Expert: Russia's threats of nuclear war no longer work
In the current phase of the war in Ukraine, we can be confident that the use of nuclear weapons is not in Russia's interests and it will not achieve any of its goals by threatening to do so, said security expert Rainer Saks on morning radio show "Vikerhommik."
Since the start of the war in Ukraine, Russia has repeatedly threatened the West with a nuclear attack. In Germany for example, those who oppose supplying Ukraine with heavy weaponry have often used the argument that doing so could lead to a nuclear war. However, according to security expert Rainer Saks, these kinds of threats are no longer effective.
"[A nuclear weapon] is used more for self-defense and is not suitable as an offensive weapon. Such threats don't work anymore, but they did in the past. And that is also the reason why the war in Ukraine started in February last year, or in fact had already started in 2014. Russia's threats were strong enough that [they made] Western countries back down and so Russia got the message that this was the way to move forward with what it wanted to do," Saks explained.
Saks expressed skepticism regarding German Chancellor Olaf Scholz's talk of wanting to speak to Vladimir Putin by telephone in order to persuade the Russian president to end the war in Ukraine.
"There is no use [in doing that]. It would be wiser to do something that has not been stated openly in advance. The problem for Germany, and also for France, is that they have no initiative in the war in Ukraine, they are [being] reactive. They don't know how to keep the initiative at the strategic level. In order to actively pursue an end to the war, they don't need to talk amongst themselves, but they have to send a message that will deter Russia. They also have to work globally, around the world, but they aren't doing that," Saks said.

DATASET EXCERPTS.

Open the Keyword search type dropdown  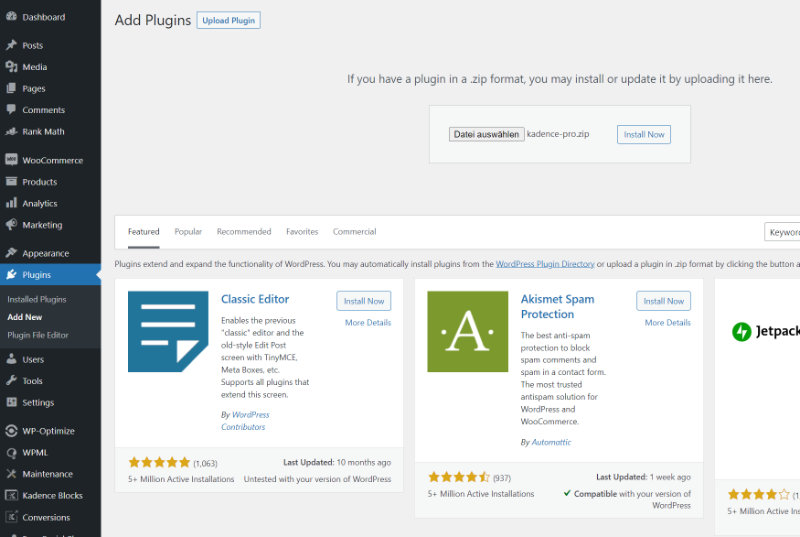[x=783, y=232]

* * *

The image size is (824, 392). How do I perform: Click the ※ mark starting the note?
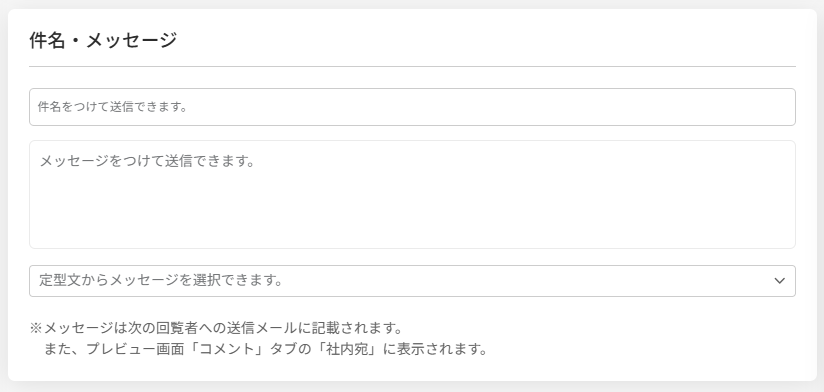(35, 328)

WHAT THIS EXERCISE ASKS.
1) In the article on Russia's nuclear threats, on which radio show did Rainer Saks make his remarks?
2) Carry the article on Russia's nuclear threats forward from its final paragraph.

RESULTS BY TASK.
1) The morning radio show "Vikerhommik."

2)
According to Saks, Ukraine is now predominantly fighting with weapons from the West, most of which are in the artillery category. There is also a great deal of technology and equipment in the communications and intelligence spheres, which is not necessarily seen on a daily basis. Without it, Ukraine would not be able to hold its own, he said, adding that the Leopard 2 tanks promised last week will not be seen on the battlefield before April.
"These are very capable weapons platforms. But I don't think we will see Leopards in combat before April because the training will take time. The Ukrainian Defense Forces know how to use tanks, but they still have to learn how to use these specific tanks. They are still working on increasing the number of weapons. However, there are 100 problems here. The army ought to be rearmed in peacetime, not in wartime. This is something Estonia should also bear in mind," warned Saks.
Saks also commented on Ukraine's latest request for fighter jets from the West, which Chancellor Scholz has opposed.
"This is a much more difficult decision than [the one regarding] tanks. In a sense, it would be easier for Ukraine to get fighters than tanks, because the number of tanks in Western armies has been counted and there are not very many of them left. They are also not used that much," said Saks.
"Air power is a much more important weapon for the West, and as they are currently [in the process of] rearming with a new generation of fighters, aircraft would be available. But, the bigger challenge here is the maintenance of the aircraft, the logistics, the equipment - it [would be] extremely difficult to do this on Ukrainian territory. There are no bases, so perhaps airfields would have to be rebuilt. That is a big challenge and it would take months," Saks explained.
Saks added, that the current conditions in Ukraine, which are warmer than usual for winter, favor the Ukrainians as they limit Russia's ability to use its own heavy equipment.
"If Russia uses more heavy equipment, then the losses will immediately increase. But, Russia's main problem is still that they lack quality troops," Saks said.
However, Saks added, Vladimir Putin cannot stop the war or admit defeat, because that would be a death knell for all of Russia's current power elite.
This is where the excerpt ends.